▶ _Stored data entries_
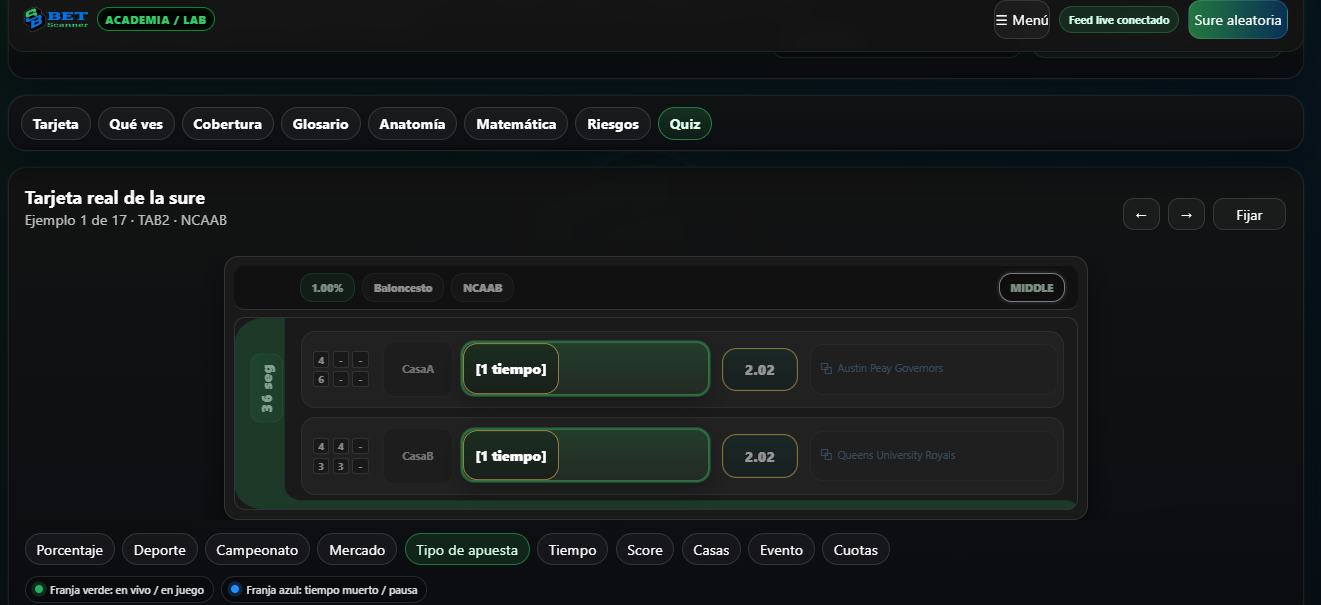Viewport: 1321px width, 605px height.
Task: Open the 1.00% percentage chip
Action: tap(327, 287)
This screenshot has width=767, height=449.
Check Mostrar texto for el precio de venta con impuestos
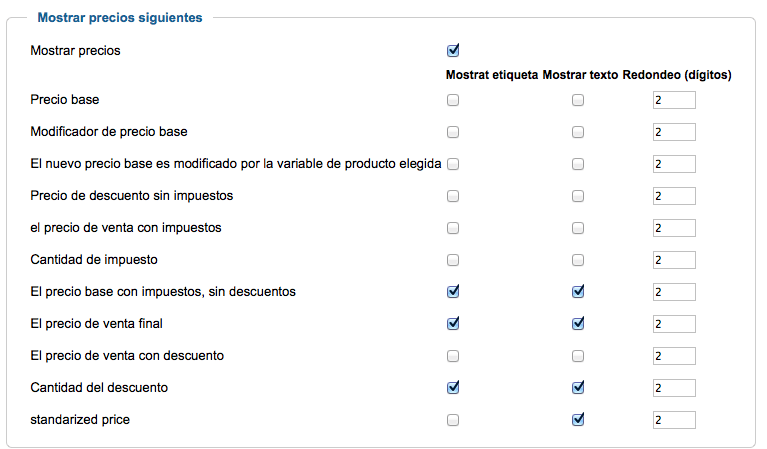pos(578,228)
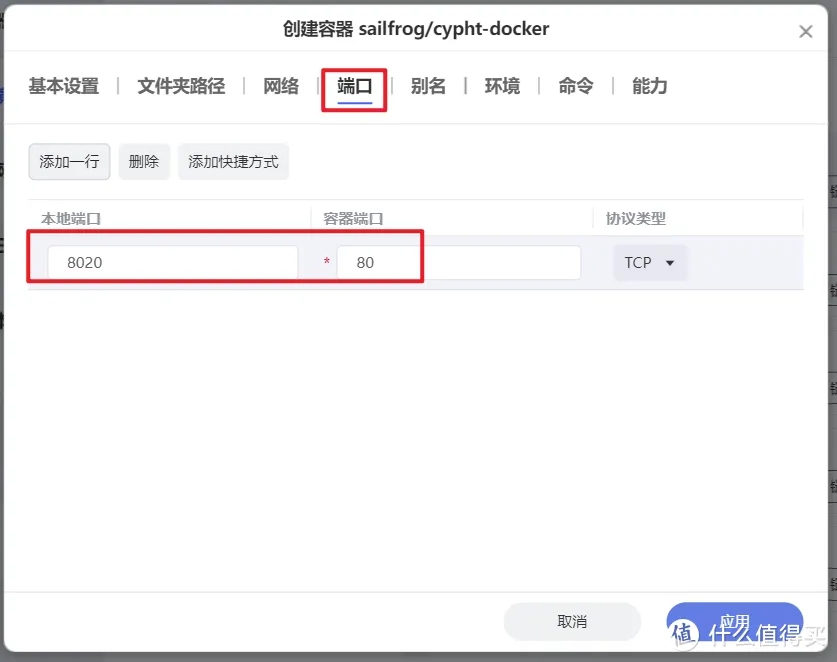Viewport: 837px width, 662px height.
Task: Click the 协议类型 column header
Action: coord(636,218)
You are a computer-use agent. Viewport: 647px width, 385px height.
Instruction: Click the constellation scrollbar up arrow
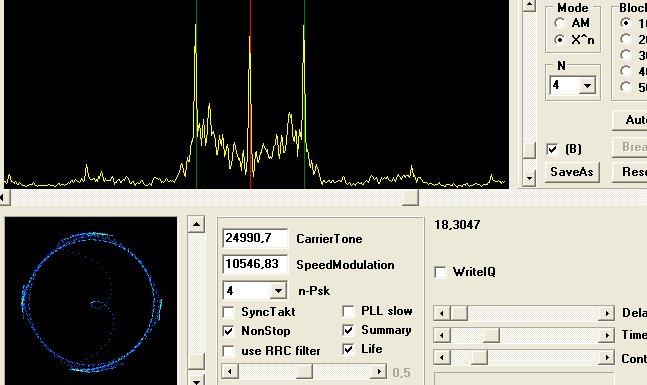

▶ _TO DO_
Find the line that contains "Check Mostrar texto", then write out that line and each one after it, exactly and with nothing else, through the end of the entries above, without the pictures.

▶ _RESPONSE_
Check Mostrar texto for el precio de venta con impuestos
pos(578,228)
Viewport: 837px width, 662px height.
Task: Click the 协议类型 column header
Action: coord(636,218)
You are a computer-use agent. Viewport: 647px width, 385px height.
Instruction: Click the constellation scrollbar up arrow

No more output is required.